→ PROBLEM DESCRIPTION
The answer is the data below, repeated exactly, with no pictures included.

==== TASK INPUT ====

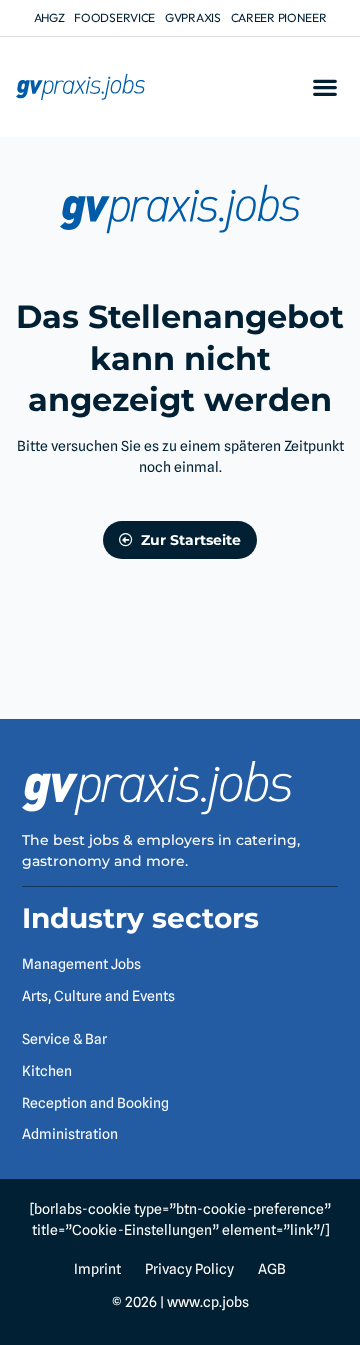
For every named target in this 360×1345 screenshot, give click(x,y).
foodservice (114, 17)
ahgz (49, 17)
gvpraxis (193, 17)
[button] (324, 87)
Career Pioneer (279, 17)
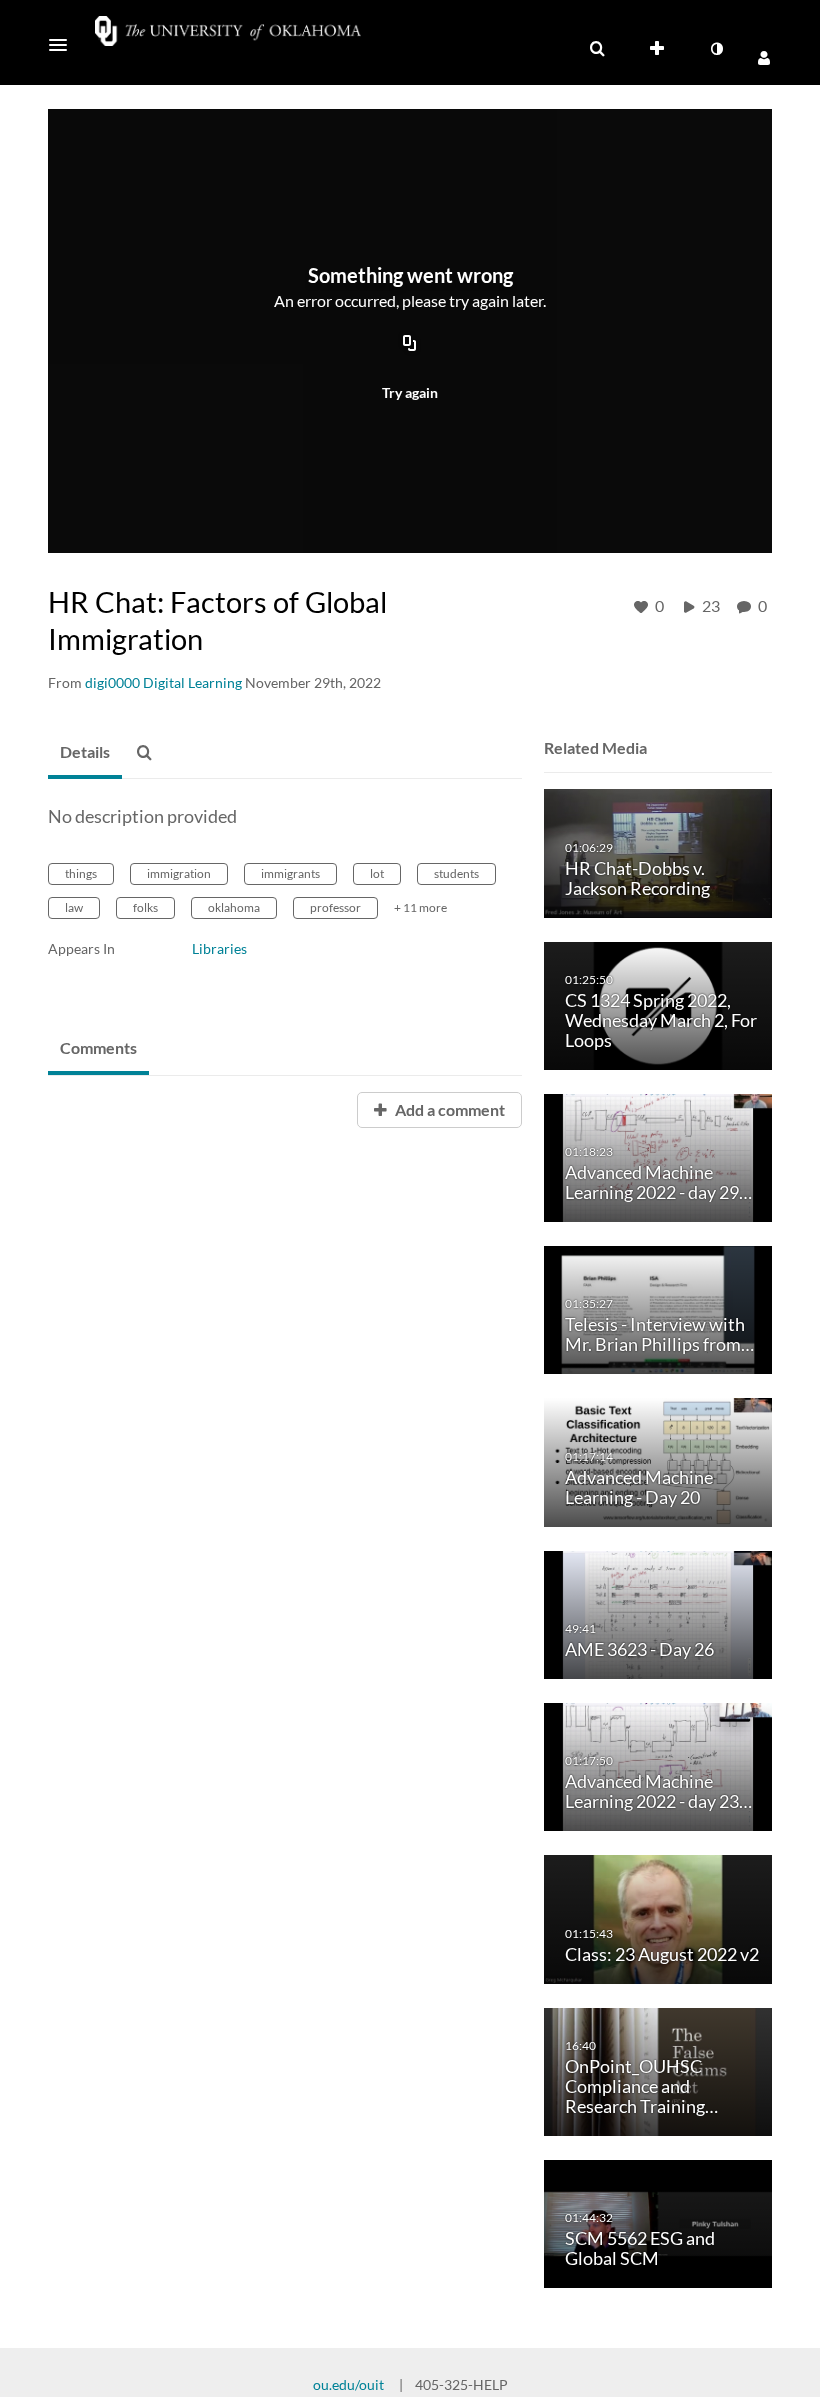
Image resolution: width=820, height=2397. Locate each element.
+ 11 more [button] (420, 907)
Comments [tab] (98, 1047)
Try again (410, 392)
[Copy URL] (410, 344)
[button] (64, 45)
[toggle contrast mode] (716, 49)
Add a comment (448, 1109)
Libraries (219, 948)
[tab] (85, 753)
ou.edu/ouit (348, 2384)
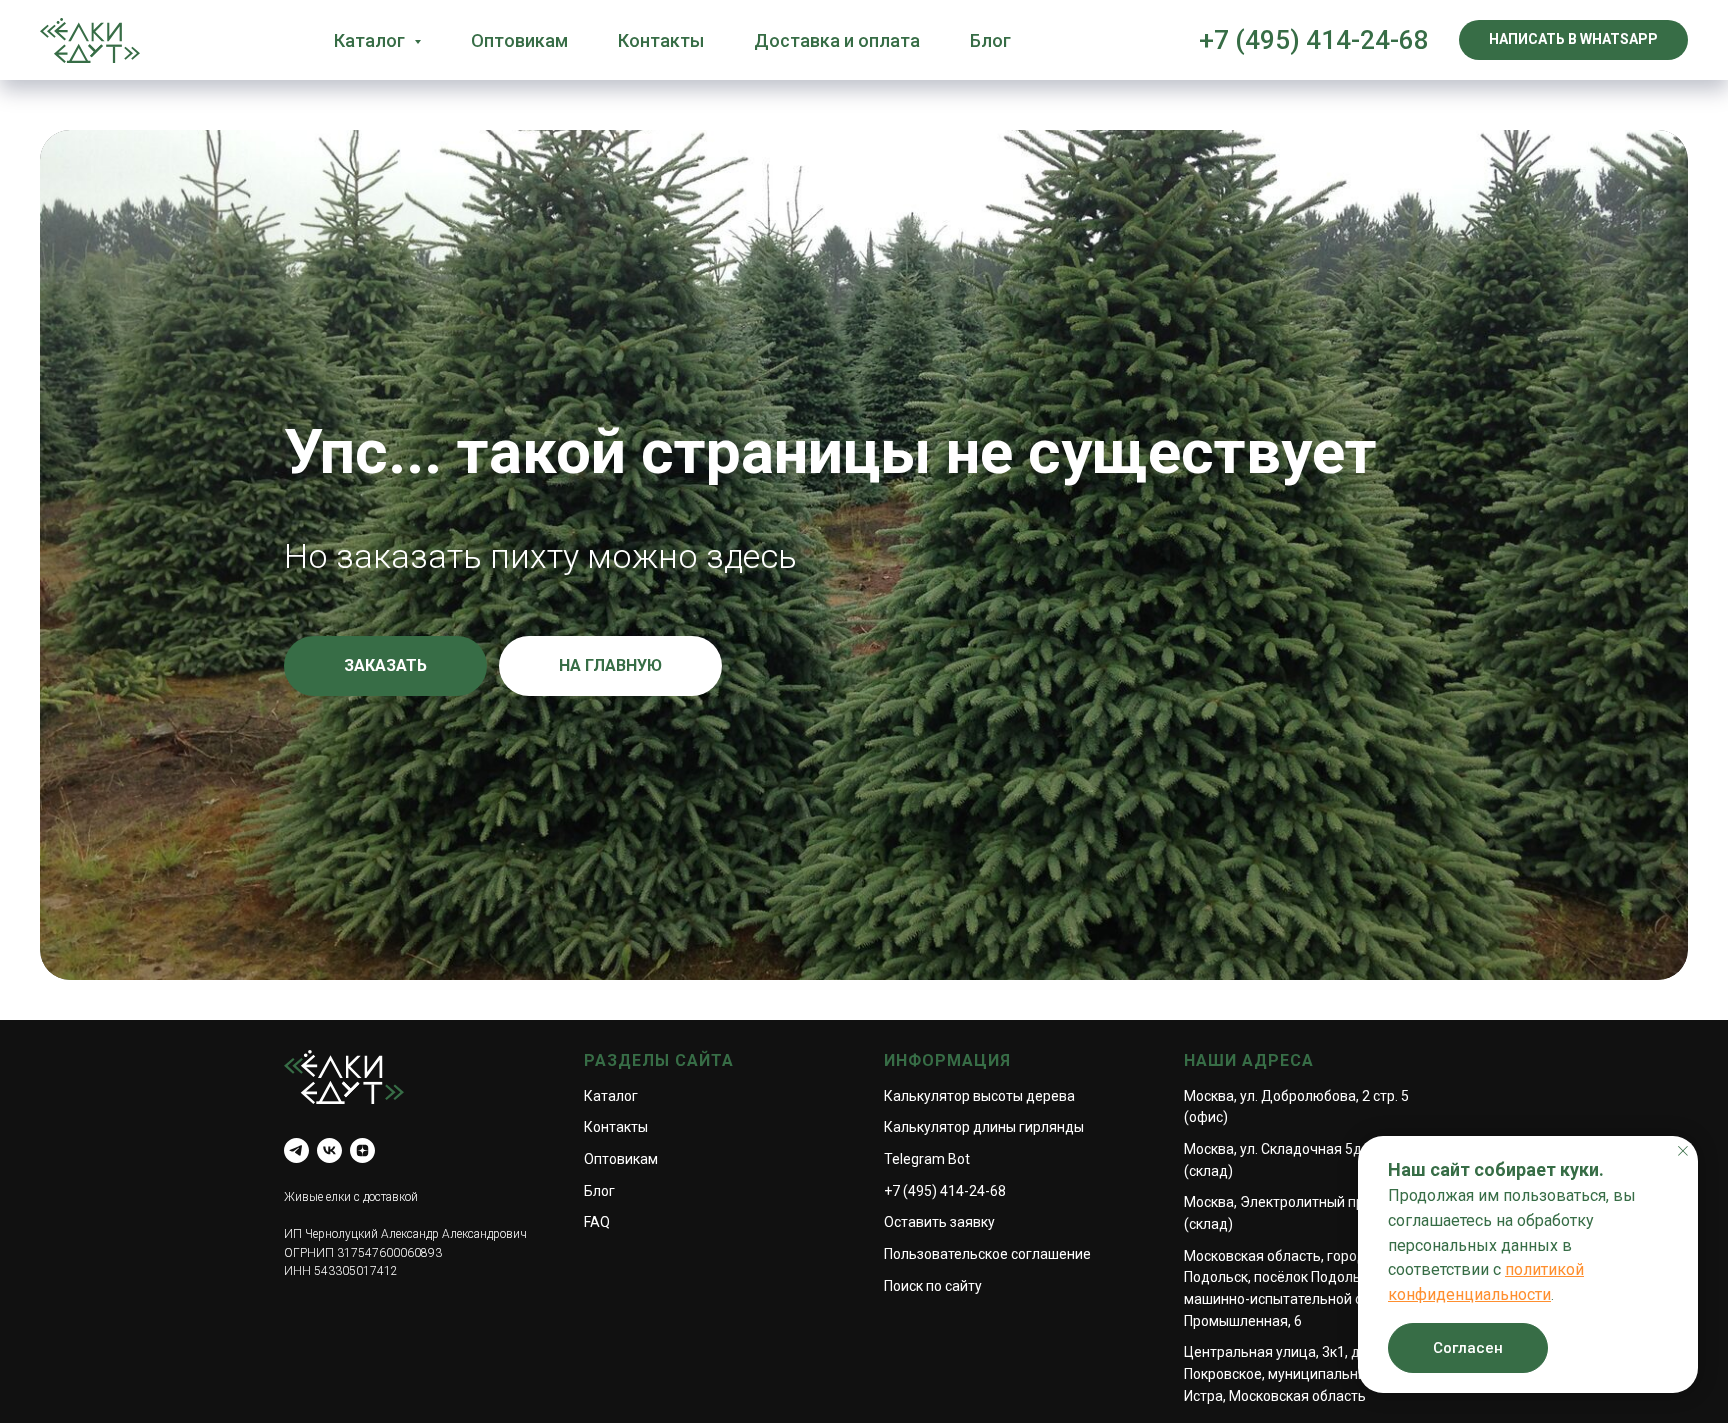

====

→ OUTPUT FOR THIS EXERCISE
For every named target in this 360×1345 screenshot, give click(x,y).
foodservice (114, 17)
ahgz (49, 17)
gvpraxis (193, 17)
[button] (324, 87)
Career Pioneer (279, 17)
Image resolution: width=820, height=2397. Locate each element.
+ 11 more [button] (420, 907)
Comments [tab] (98, 1047)
Try again (410, 392)
[Copy URL] (410, 344)
[button] (64, 45)
[toggle contrast mode] (716, 49)
Add a comment (448, 1109)
Libraries (219, 948)
[tab] (85, 753)
ou.edu/ouit (348, 2384)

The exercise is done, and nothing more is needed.